BEGIN EXTRACTED DATA

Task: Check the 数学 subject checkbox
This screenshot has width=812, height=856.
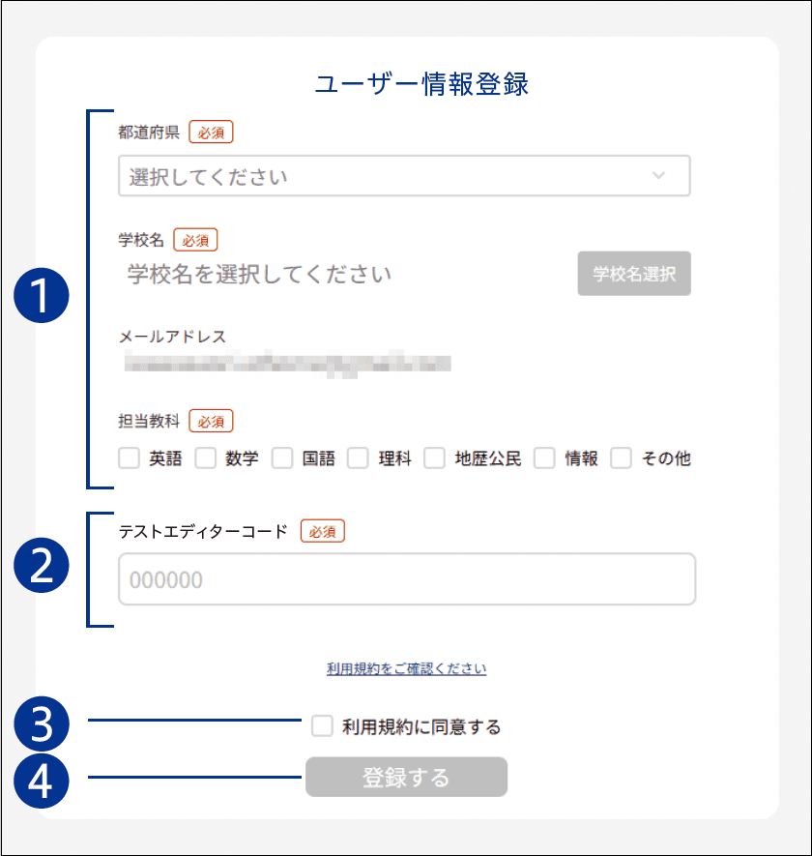Action: tap(206, 458)
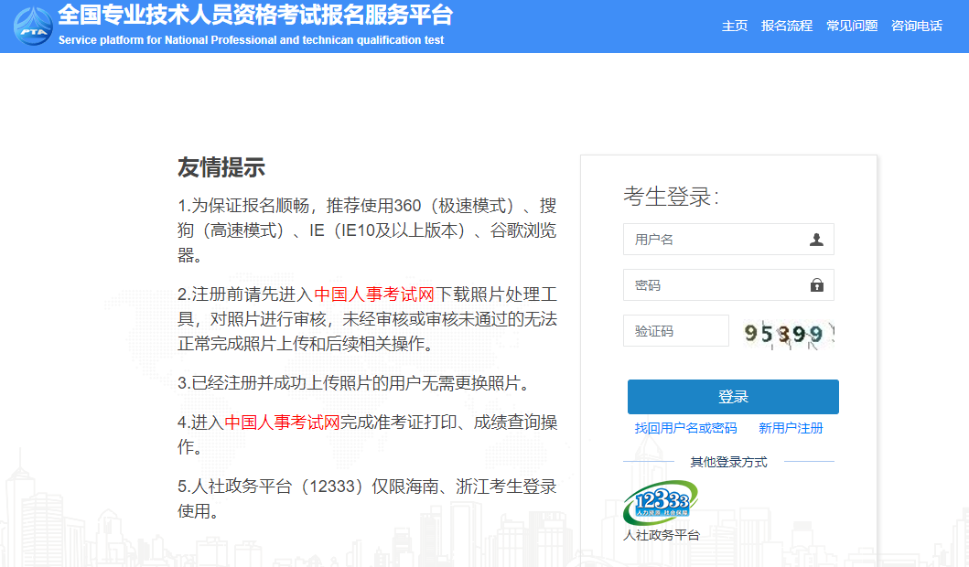Open the 主页 navigation item

pos(735,26)
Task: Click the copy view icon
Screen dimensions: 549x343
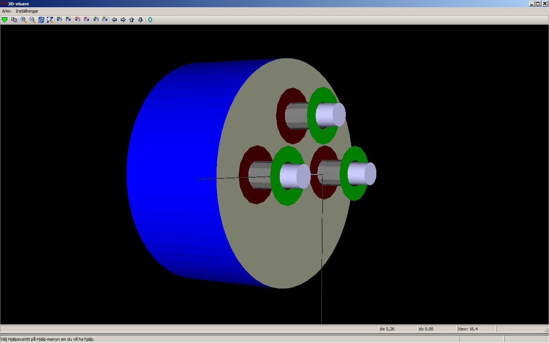Action: click(x=14, y=20)
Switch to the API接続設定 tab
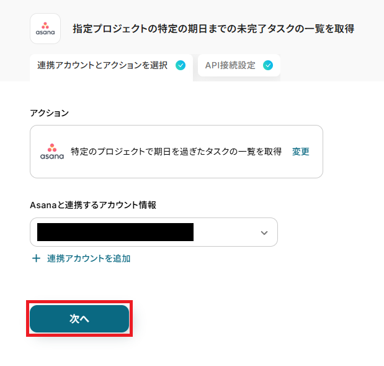 tap(239, 65)
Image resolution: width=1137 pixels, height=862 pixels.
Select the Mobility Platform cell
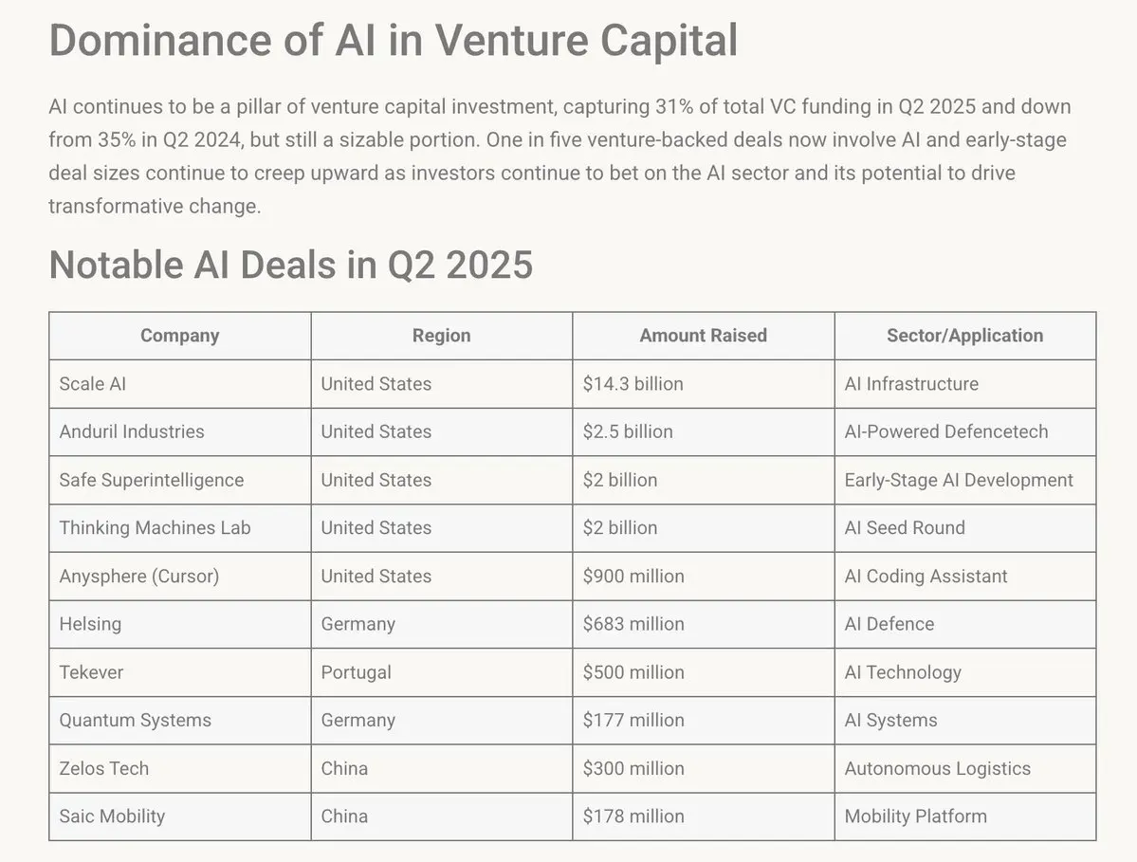point(965,816)
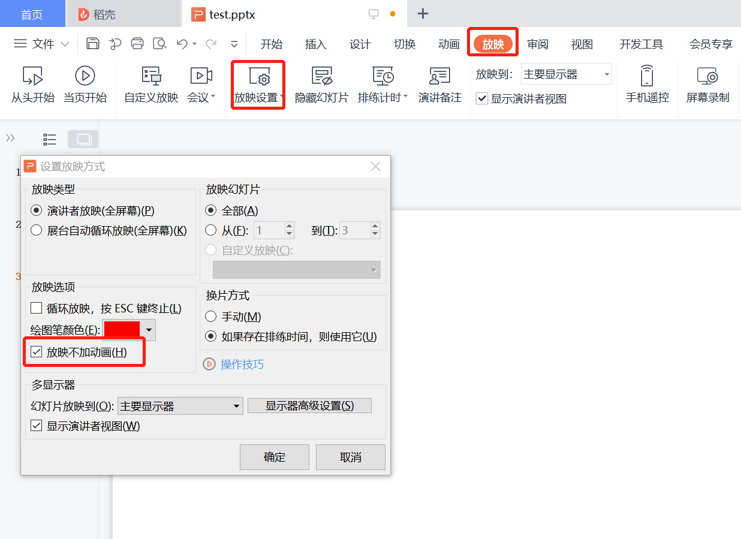Launch 屏幕录制 screen recording tool
This screenshot has width=741, height=539.
tap(707, 84)

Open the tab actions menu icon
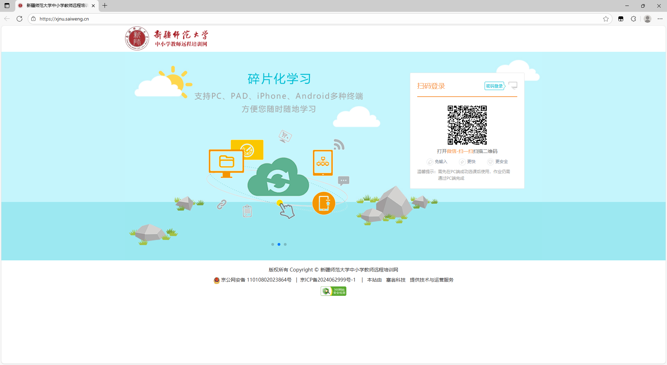(7, 6)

END EXTRACTED DATA

▸ **YOUR ASSIGNMENT**: The entries above should be retyped word for word, with all pictures omitted.

▸ **YOUR RESPONSE**:
Task: Check the 数学 subject checkbox
This screenshot has width=812, height=856.
Action: tap(206, 458)
Open the 主页 navigation item

pos(735,26)
Task: Click the copy view icon
Screen dimensions: 549x343
Action: click(x=14, y=20)
Switch to the API接続設定 tab
 tap(239, 65)
Image resolution: width=1137 pixels, height=862 pixels.
Select the Mobility Platform cell
point(965,816)
Launch 屏幕录制 screen recording tool
This screenshot has width=741, height=539.
tap(707, 84)

Open the tab actions menu icon
(7, 6)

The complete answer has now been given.